== PROBLEM DESCRIPTION ==
After finding the line with "Go to the Explore page" in the data below, set down exactly each line through the one with "Given: Click the arrow", inclusive, and stop there.
---- RECORDS SHOWN
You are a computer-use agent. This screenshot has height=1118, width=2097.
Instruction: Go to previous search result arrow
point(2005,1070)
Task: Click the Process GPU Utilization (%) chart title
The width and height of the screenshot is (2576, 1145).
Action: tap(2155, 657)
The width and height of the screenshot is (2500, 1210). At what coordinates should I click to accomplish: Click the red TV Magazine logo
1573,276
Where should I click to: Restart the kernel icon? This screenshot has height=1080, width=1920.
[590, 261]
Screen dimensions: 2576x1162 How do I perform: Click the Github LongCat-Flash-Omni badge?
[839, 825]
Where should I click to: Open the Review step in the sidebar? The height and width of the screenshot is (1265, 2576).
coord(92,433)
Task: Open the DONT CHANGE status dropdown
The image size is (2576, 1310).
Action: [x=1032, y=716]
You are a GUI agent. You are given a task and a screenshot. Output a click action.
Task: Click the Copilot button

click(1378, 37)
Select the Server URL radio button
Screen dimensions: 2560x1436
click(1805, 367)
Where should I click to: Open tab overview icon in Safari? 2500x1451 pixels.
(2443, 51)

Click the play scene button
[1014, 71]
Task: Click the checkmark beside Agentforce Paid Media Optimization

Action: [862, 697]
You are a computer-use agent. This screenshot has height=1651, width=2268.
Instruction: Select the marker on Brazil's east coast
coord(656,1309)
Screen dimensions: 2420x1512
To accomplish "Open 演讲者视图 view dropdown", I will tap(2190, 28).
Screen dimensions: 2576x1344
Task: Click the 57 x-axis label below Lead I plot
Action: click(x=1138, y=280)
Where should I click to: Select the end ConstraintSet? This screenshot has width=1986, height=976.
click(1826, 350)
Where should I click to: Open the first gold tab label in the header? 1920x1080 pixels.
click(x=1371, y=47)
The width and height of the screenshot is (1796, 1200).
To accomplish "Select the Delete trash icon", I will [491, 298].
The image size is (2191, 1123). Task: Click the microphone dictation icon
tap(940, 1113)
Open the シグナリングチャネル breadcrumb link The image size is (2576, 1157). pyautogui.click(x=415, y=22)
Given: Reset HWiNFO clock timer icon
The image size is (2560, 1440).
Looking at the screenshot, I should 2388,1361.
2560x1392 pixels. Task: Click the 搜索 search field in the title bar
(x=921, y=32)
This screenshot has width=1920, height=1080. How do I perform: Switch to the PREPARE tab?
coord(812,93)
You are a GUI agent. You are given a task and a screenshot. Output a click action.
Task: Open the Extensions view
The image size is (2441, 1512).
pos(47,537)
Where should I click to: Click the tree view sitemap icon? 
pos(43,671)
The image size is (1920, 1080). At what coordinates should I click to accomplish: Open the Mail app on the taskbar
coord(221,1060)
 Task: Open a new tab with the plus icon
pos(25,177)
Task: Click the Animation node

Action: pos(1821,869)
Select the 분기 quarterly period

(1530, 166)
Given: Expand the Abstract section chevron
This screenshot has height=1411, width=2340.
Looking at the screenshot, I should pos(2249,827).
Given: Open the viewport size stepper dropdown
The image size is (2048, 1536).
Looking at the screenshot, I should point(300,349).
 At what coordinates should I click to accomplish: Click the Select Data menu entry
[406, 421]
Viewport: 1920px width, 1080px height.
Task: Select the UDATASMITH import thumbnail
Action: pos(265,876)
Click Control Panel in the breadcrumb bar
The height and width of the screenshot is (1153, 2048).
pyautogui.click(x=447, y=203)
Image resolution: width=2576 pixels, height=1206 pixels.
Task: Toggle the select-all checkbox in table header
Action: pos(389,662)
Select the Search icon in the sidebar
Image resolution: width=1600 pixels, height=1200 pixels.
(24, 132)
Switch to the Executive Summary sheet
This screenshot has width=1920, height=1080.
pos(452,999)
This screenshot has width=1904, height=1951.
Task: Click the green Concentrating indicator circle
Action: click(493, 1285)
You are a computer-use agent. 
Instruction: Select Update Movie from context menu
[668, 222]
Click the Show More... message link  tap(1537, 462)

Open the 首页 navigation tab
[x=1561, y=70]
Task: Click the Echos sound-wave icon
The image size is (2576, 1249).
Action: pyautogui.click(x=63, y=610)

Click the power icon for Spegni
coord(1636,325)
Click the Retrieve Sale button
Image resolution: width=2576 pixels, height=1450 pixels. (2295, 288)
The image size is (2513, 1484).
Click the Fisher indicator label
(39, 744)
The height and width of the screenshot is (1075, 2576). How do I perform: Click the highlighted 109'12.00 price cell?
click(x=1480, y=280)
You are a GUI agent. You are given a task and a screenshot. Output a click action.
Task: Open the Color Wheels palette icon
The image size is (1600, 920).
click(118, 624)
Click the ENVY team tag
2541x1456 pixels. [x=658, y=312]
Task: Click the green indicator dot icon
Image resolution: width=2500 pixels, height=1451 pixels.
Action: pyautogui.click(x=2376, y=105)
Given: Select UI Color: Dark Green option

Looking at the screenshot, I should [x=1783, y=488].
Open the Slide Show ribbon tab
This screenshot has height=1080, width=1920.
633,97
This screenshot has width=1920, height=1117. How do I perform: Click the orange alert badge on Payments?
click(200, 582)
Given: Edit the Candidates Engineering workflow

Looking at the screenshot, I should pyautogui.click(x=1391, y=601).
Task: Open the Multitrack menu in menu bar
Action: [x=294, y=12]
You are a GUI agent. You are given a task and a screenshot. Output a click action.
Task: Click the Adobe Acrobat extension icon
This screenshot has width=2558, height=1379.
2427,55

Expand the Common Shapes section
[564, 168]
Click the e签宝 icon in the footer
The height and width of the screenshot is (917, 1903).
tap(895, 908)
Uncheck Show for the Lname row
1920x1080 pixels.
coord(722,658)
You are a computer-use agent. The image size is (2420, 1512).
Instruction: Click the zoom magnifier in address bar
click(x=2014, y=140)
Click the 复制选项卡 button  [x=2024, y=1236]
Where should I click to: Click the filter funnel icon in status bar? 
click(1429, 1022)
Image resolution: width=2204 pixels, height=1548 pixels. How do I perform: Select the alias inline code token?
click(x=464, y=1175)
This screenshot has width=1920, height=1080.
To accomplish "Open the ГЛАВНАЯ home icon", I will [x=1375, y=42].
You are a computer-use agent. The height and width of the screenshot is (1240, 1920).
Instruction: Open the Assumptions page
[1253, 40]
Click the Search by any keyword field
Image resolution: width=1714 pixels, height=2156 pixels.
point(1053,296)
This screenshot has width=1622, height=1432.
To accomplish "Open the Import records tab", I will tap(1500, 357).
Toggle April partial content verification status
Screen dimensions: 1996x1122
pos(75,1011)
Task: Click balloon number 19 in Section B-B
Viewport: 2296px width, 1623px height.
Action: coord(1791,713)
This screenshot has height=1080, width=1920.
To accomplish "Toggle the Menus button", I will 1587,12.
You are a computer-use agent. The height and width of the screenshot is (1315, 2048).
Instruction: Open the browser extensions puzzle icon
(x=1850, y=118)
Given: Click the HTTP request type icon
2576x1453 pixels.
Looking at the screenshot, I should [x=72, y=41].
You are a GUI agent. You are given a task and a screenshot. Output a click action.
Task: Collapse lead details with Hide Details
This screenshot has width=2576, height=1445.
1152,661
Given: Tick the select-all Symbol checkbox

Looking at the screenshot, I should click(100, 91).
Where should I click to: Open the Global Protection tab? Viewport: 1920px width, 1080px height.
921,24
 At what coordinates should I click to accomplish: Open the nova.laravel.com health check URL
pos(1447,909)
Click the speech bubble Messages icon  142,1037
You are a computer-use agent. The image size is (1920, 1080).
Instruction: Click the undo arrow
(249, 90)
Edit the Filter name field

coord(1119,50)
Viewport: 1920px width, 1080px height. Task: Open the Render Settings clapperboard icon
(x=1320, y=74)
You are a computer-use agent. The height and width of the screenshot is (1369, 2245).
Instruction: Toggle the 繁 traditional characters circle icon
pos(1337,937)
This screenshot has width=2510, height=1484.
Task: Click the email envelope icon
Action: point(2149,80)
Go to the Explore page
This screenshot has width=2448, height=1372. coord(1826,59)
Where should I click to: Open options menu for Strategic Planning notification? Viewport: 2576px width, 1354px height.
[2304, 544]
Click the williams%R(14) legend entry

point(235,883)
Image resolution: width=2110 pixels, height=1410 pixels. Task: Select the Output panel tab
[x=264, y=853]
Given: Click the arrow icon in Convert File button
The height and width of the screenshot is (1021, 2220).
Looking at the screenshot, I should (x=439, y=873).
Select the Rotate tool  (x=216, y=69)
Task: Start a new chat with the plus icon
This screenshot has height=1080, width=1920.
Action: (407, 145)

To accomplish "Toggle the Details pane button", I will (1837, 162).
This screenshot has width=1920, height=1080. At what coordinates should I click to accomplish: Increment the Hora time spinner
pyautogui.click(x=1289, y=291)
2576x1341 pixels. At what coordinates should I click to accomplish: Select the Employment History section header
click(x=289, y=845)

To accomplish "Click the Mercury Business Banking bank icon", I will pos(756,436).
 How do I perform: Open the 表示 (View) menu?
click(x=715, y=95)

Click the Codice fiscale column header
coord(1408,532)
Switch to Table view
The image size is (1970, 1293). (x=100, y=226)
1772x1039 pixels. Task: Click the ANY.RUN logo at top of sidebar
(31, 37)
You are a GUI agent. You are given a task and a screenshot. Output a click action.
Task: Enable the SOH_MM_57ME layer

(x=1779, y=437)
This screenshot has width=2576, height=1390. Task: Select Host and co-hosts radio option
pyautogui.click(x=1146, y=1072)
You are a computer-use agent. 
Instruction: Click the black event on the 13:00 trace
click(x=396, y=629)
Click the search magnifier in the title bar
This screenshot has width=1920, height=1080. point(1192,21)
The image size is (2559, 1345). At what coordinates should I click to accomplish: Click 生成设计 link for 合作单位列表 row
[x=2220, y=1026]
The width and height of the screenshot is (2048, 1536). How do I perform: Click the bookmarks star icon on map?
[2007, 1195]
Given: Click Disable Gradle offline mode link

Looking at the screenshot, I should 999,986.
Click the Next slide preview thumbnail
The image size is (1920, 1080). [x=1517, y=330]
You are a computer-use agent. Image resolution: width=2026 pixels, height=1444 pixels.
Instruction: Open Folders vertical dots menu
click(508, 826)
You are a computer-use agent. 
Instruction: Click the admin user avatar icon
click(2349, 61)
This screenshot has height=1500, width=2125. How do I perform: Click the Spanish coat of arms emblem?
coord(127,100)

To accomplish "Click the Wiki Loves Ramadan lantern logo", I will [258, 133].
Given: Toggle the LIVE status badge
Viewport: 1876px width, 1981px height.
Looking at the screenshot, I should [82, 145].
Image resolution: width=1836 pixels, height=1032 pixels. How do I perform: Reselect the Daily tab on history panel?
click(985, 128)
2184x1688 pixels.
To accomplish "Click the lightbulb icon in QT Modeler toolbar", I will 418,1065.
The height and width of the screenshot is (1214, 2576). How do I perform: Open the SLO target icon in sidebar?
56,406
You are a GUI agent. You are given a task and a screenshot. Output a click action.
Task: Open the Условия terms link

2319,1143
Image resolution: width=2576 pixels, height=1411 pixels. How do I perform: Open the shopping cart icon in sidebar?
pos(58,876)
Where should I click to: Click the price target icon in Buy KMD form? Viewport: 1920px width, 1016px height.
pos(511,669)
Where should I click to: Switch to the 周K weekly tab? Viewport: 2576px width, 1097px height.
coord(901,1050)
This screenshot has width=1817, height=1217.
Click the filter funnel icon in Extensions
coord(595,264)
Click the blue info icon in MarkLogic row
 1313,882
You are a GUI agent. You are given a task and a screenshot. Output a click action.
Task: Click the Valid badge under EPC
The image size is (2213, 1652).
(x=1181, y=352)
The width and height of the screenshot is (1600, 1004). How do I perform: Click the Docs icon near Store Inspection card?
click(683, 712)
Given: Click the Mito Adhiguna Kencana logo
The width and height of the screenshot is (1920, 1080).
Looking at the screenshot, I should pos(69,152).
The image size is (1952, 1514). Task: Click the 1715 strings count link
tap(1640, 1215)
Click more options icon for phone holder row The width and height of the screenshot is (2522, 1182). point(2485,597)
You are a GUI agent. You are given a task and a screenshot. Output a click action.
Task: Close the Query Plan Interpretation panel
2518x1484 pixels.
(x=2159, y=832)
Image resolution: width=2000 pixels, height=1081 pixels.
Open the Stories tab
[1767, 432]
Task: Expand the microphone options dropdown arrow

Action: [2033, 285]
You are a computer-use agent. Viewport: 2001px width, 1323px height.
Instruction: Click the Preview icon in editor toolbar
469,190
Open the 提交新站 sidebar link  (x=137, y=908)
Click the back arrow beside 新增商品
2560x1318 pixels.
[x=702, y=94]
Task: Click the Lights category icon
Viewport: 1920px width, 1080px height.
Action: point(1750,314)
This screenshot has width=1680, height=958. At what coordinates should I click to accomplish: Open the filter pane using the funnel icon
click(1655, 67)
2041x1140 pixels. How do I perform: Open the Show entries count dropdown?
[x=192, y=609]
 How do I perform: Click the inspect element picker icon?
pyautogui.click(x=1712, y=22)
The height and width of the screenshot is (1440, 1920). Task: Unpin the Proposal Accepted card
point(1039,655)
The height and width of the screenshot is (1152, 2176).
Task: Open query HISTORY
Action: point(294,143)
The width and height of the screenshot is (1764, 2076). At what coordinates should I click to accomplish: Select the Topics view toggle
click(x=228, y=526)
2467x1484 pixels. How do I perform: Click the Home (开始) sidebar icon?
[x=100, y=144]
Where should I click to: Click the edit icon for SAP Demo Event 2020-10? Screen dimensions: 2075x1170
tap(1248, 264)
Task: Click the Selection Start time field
--------
== COMPLETED EXERCISE ==
Go to the Explore page
This screenshot has width=2448, height=1372. coord(1826,59)
Where should I click to: Open options menu for Strategic Planning notification? Viewport: 2576px width, 1354px height.
[2304, 544]
Click the williams%R(14) legend entry

point(235,883)
Image resolution: width=2110 pixels, height=1410 pixels. Task: Select the Output panel tab
[x=264, y=853]
Given: Click the arrow icon in Convert File button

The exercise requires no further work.